[ 
https://issues.apache.org/jira/browse/SPARK-21219?page=com.atlassian.jira.plugin.system.issuetabpanels:all-tabpanel
 ]

Eric Vandenberg updated SPARK-21219:
------------------------------------
    Description: 
When a task fails it is (1) added into the pending task list and then (2) 
corresponding black list policy is enforced (ie, specifying if it can/can't run 
on a particular node/executor/etc.)  Unfortunately the ordering is such that 
retrying the task could assign the task to the same executor, which, 
incidentally could be shutting down and immediately fail the retry.   Instead 
the order should be (1) the black list state should be updated and then (2) the 
task assigned, ensuring that the black list policy is properly enforced.

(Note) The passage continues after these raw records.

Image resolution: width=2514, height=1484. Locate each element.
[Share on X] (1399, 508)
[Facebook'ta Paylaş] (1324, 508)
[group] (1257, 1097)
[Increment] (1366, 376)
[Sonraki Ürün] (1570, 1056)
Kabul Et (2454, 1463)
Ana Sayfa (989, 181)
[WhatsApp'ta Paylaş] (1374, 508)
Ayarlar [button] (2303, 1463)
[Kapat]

The attached logs demonstrate the race condition.

See spark_executor.log.anon:

1. Task 55.2 fails on the executor

17/06/20 13:25:07 ERROR Executor: Exception in task 55.2 in stage 5.0 (TID 
39575)
java.lang.OutOfMemoryError: Java heap space

2. Immediately the same executor is assigned the retry task:

17/06/20 13:25:07 INFO CoarseGrainedExecutorBackend: Got assigned task 39651
17/06/20 13:25:07 INFO Executor: Running task 55.3 in stage 5.0 (TID 39651)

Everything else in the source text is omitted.